[ad_1]
- By Dearbail Jordan
- Business reporter, BBC News
Households face paying extra on energy bills to cover customers’ bad debts under plans by the industry regulator.
Ofgem is proposing lifting the energy price cap by £16 between April next year and March 2025.
It estimates that debt levels for energy customers has risen to £2.9bn.
Last month, Ofgem announced it would raise the energy price cap, which limits the amount that companies can charge per unit of gas and electricity, from January.
It means the typical household will pay £1,928 a year for gas and electricity, up from the current £1,834 for a dual-fuel home.
On Friday, Ofgem said: “We understand the distress that rising debt in energy has on people.”
However, it added: “Rising debt levels create costs for suppliers.”
Under the proposals, households using prepayment meters would not be charged the extra sum, which works out at £1.33 per month.

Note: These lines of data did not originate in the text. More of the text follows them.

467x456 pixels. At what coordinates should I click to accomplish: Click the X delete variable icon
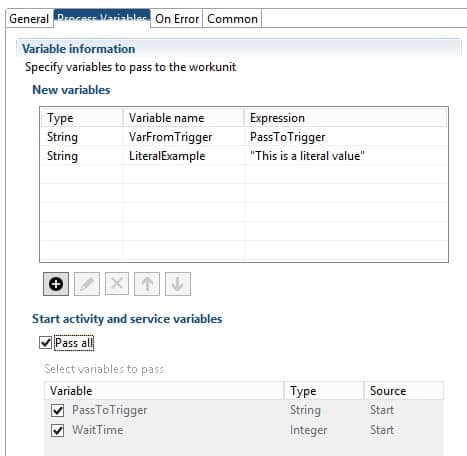click(117, 284)
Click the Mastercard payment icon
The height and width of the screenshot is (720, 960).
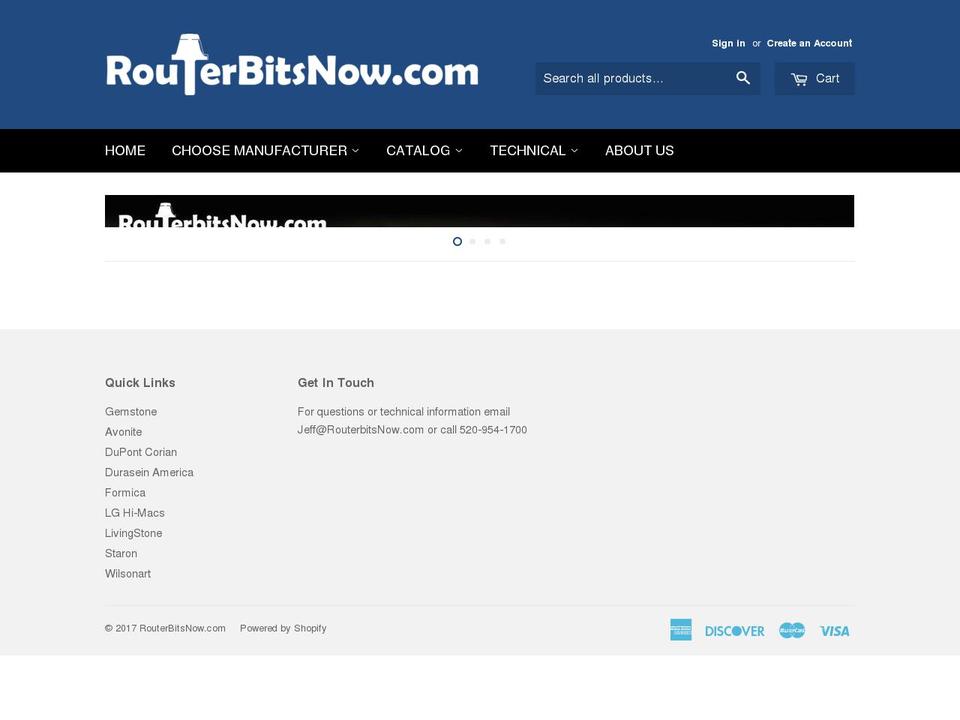click(x=791, y=630)
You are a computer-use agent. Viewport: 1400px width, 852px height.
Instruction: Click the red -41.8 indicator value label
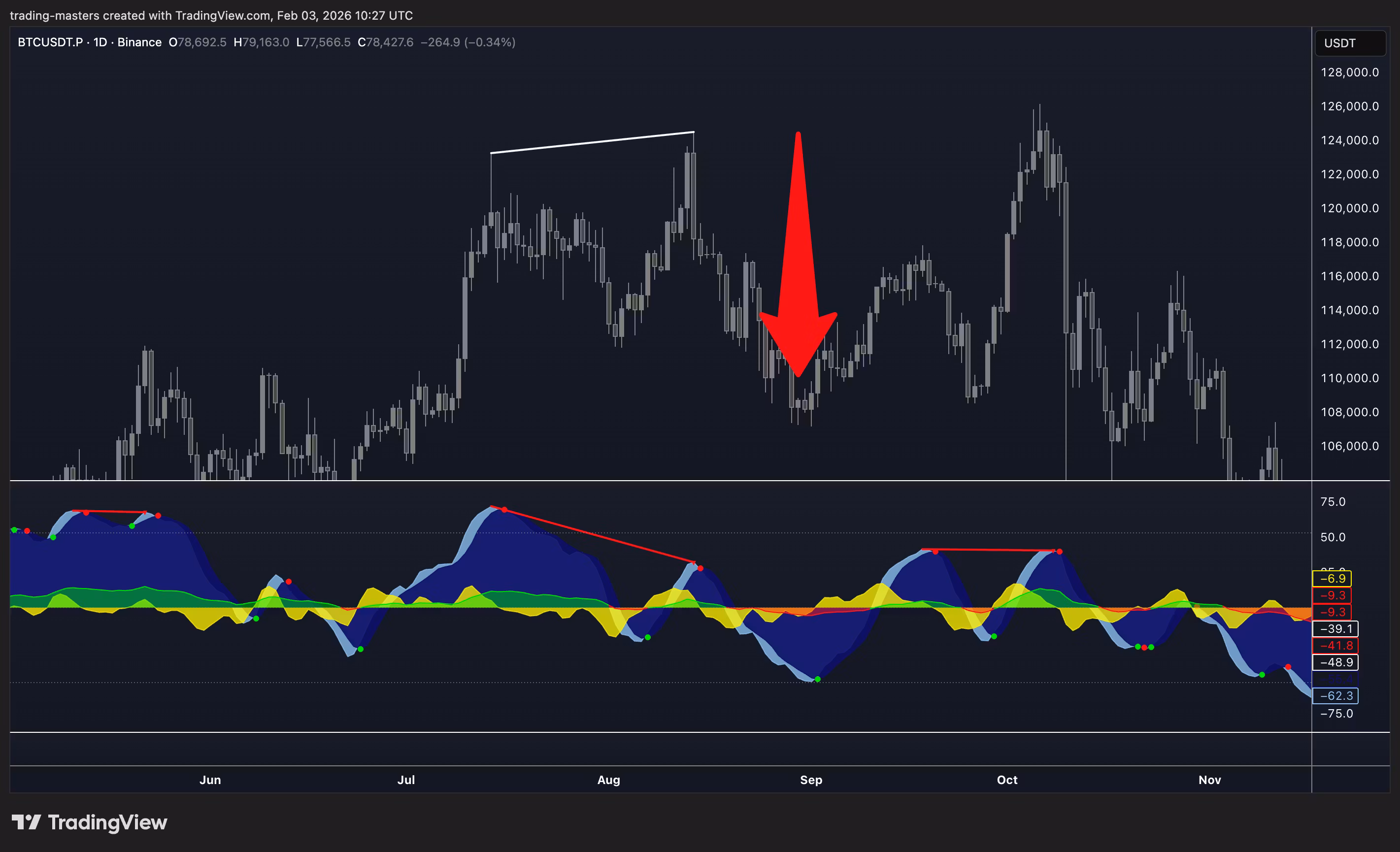pos(1334,645)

These consumers pay as they go, meaning they cannot build up debt in the same way as households that are billed monthly.
Suppliers and consumers have until 17 January to submit responses to the plans.

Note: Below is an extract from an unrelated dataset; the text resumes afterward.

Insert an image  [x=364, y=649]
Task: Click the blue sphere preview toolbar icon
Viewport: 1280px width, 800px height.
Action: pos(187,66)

The amount of debt and arrears faced by gas and electricity customers swelled to £2.9bn between July and September, up from £1.9bn in the same period last year.
Households in arrears – where a customer owes a supplier but has not worked out a payment plan – make up the vast majority of the overall figure, at more than £2bn.
Customers in debt, who have a repayment agreement with their energy company, totalled £830m.
Despite the government providing help for all households, including a £400 payment through the Energy Bill Support Scheme last winter, Ofgem said: “We have nevertheless seen debt levels rise as people struggle to meet the costs of higher bills.”
Fuel poverty charity National Energy Action said that Ofgem’s proposals did not address the underlying problems.
“There is now a desperate need for the UK government to step in and to help low-income households clear their debts and make sure bills are affordable,” said Matt Copeland from the charity.
“People are already going without energy, heat and light and it’s not enough to stop their debt rising. It’s going to be a bleak and cold Christmas for millions.”
Ofgem has said in the past that if it did not implement an increase in the price cap to cover bad debts, customers could end up paying more in the long run.
A Department for Energy Security and Net Zero spokesperson said: “We recognise the cost-of-living challenges families and households are facing. We expect energy suppliers to help customers who are struggling with energy costs, prioritising support for the most vulnerable.
“That’s why we’re spending £104bn to support households with all their bills – including targeted support for the most vulnerable.
“Bad debt can push up bills for everyone and Ofgem has a responsibility for setting the level at which suppliers can recover costs they incur.”
In 2021, wholesale energy prices soared and this caused about 30 companies to go out of business.
This led to every energy customer being charged an extra £82 to cover the costs of making sure that households were not cut off.
Energy prices spiked last year following Russia’s invasion of Ukraine, which resulted in sanctions against the country which is a major oil producer.
While prices have fallen – Brent crude oil is currently trading at $76 per barrel – they “remain high compared to historical levels”, Ofgem said.
What can I do if I can’t afford my energy bill?
- Check your direct debit: Your monthly payment is based on your estimated energy use for the year. Your supplier can reduce your bill if your actual use is less than the estimation.
- Pay what you can: If you can’t meet your direct debit or quarterly payments, ask your supplier for an “able to pay plan” based on what you can afford.
- Claim what you are entitled to: Check you are claiming all the benefits you can. The independent MoneyHelper website has a useful guide.